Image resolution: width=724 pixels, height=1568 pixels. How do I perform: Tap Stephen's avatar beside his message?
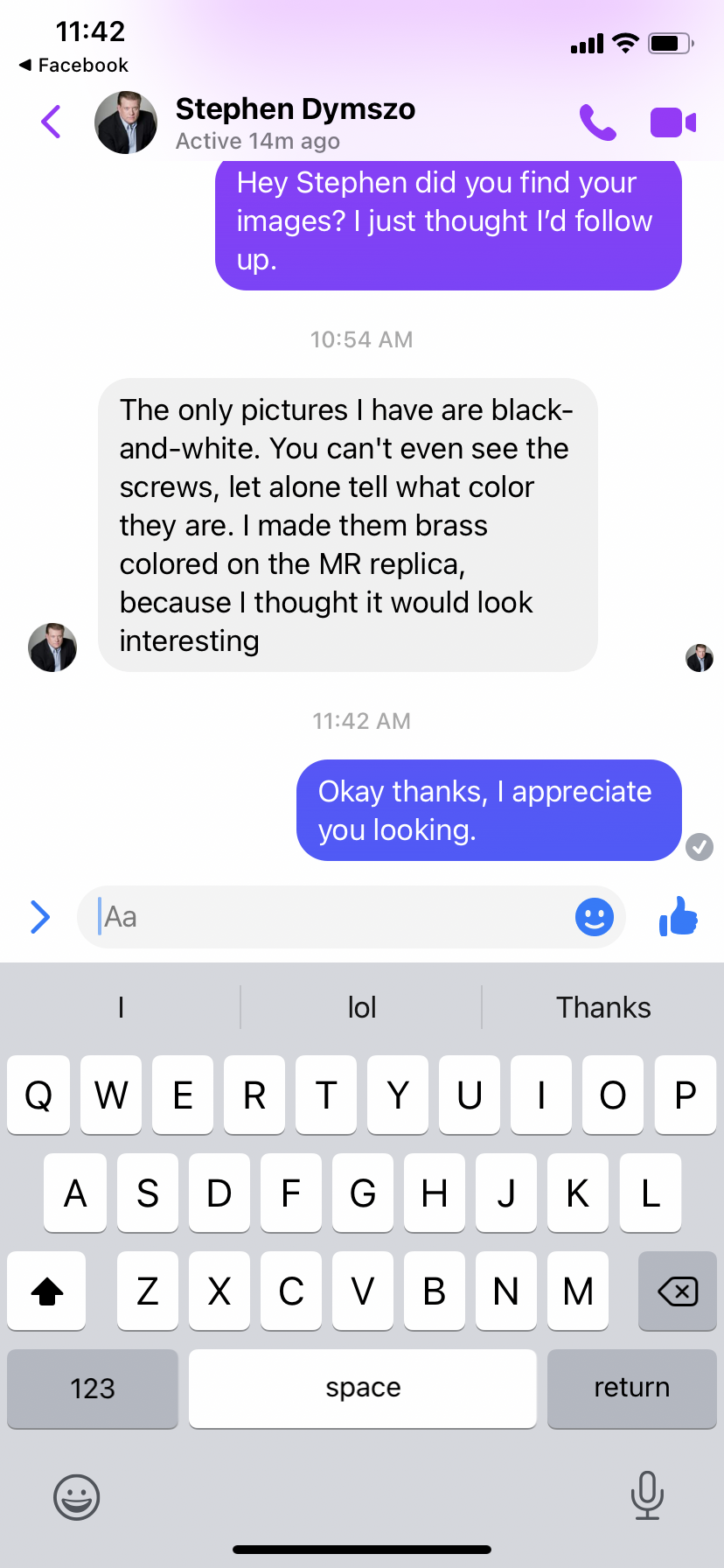pos(52,648)
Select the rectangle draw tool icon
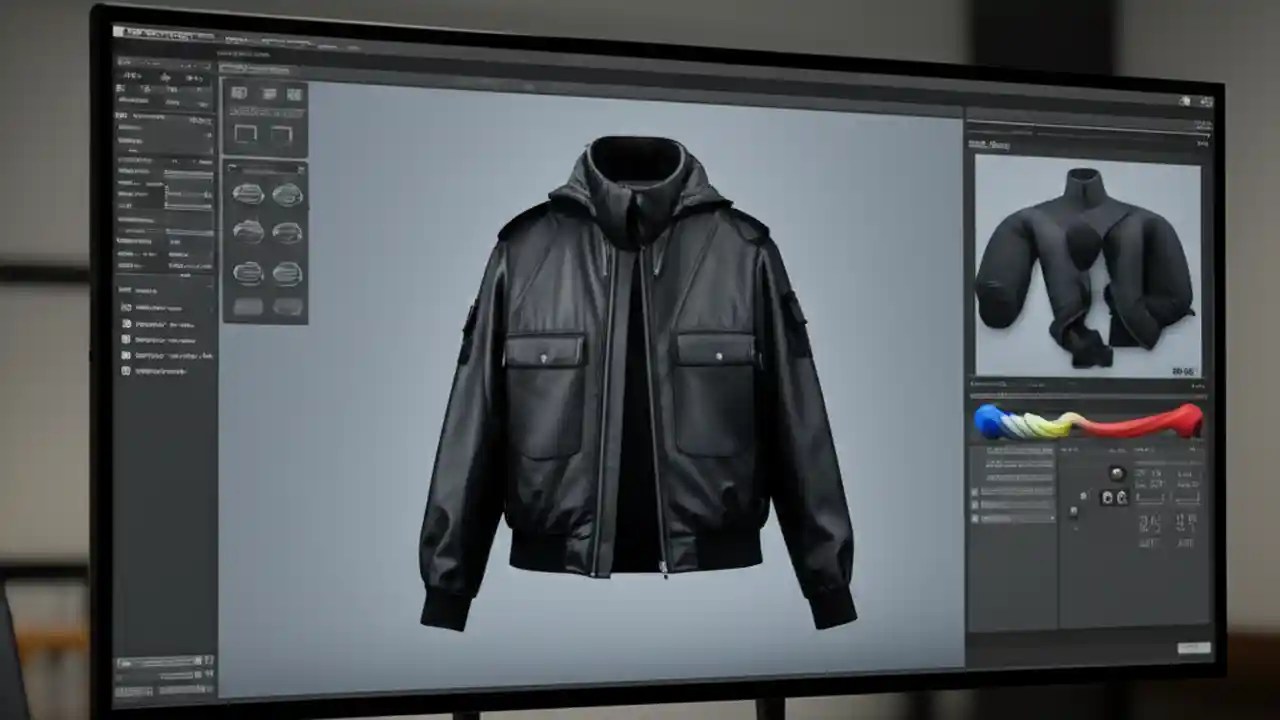1280x720 pixels. click(281, 132)
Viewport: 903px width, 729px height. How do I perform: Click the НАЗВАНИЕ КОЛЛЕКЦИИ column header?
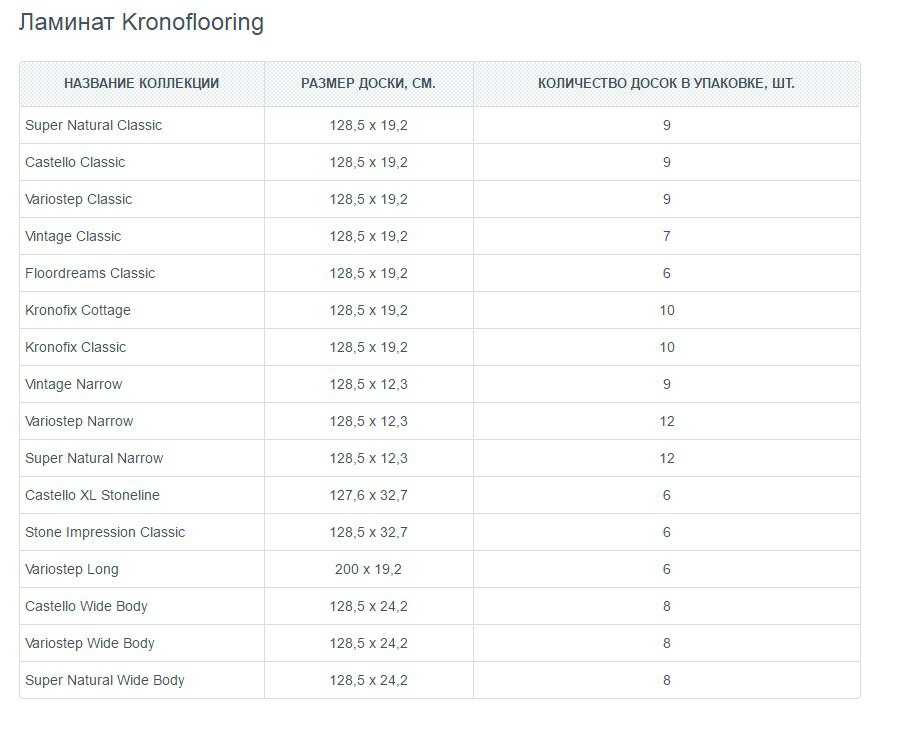[142, 83]
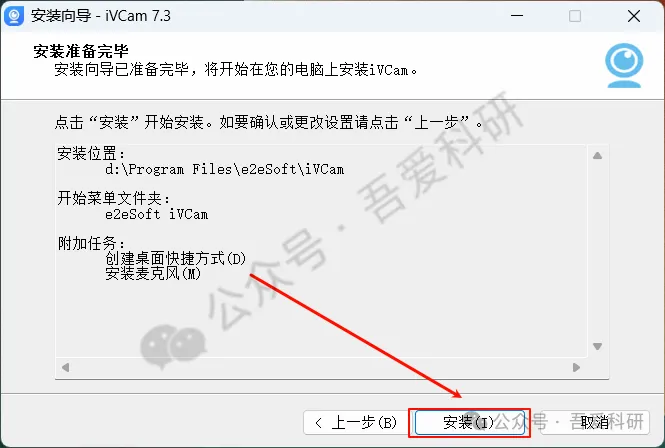Minimize the iVCam setup wizard window
The height and width of the screenshot is (448, 665).
point(517,16)
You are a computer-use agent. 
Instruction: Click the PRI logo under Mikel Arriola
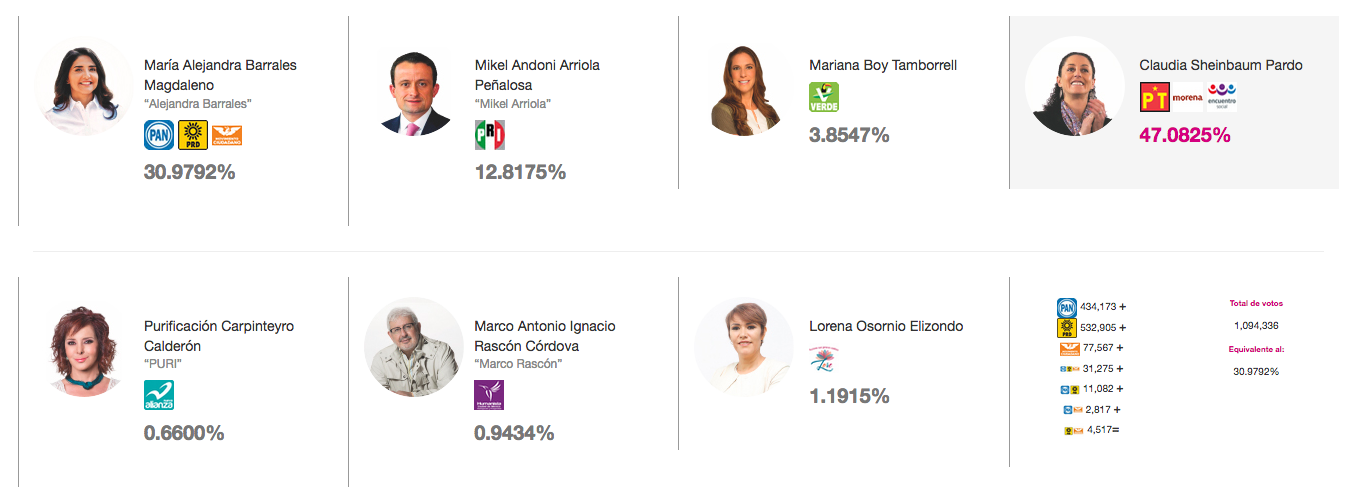[x=489, y=135]
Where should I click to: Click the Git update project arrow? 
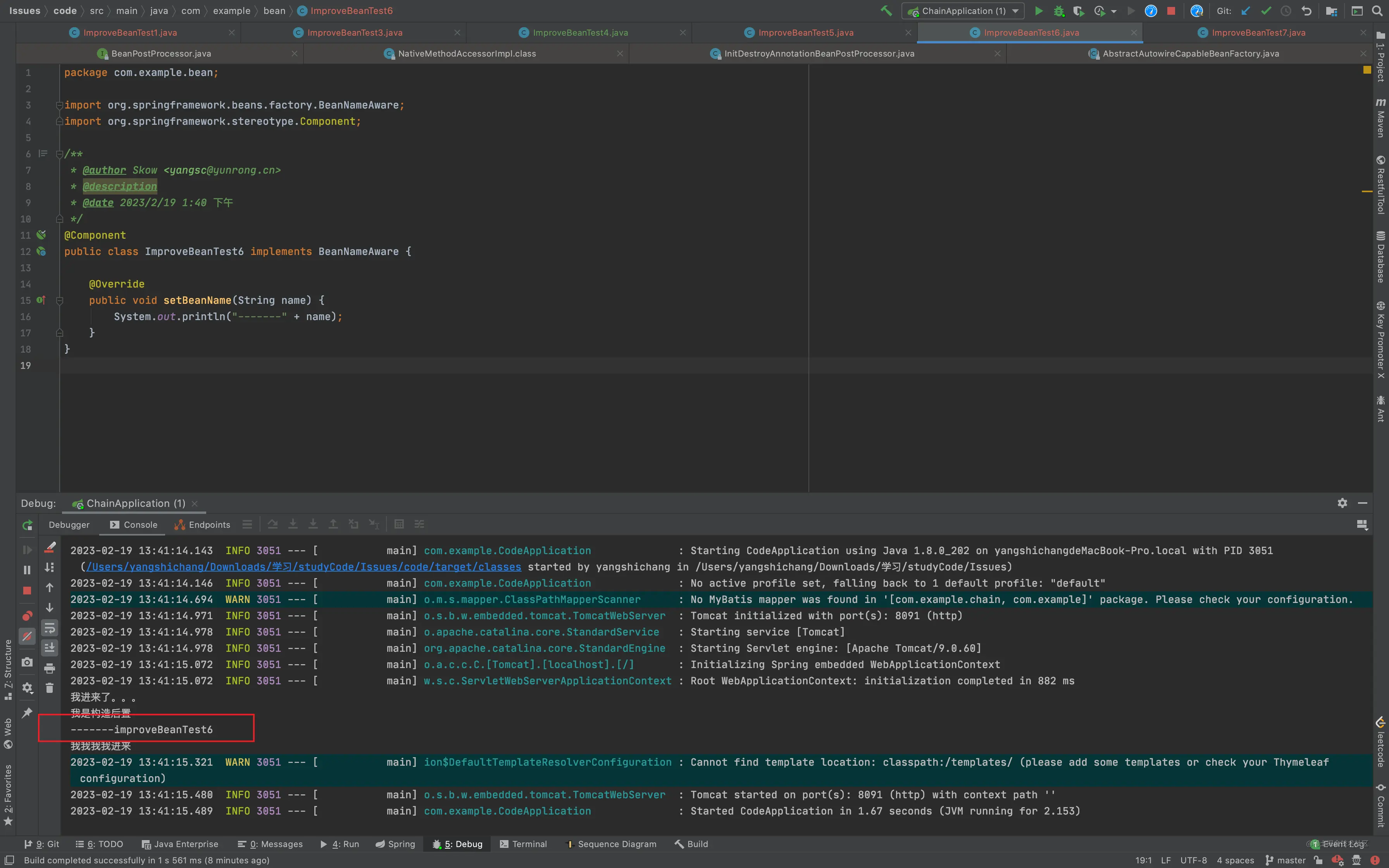[x=1245, y=11]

-- -- --

Word for word, repeat the data above with the pictures left out.

Image resolution: width=724 pixels, height=1568 pixels. How do I perform: Tap Stephen's avatar beside his message?
pos(52,648)
Select the rectangle draw tool icon
1280x720 pixels. click(281, 132)
Viewport: 903px width, 729px height. How do I perform: Click the НАЗВАНИЕ КОЛЛЕКЦИИ column header?
[142, 83]
Minimize the iVCam setup wizard window
The height and width of the screenshot is (448, 665).
point(517,16)
You are a computer-use agent. 
Instruction: Click the PRI logo under Mikel Arriola
[x=489, y=135]
Where should I click to: Click the Git update project arrow? 
[x=1245, y=11]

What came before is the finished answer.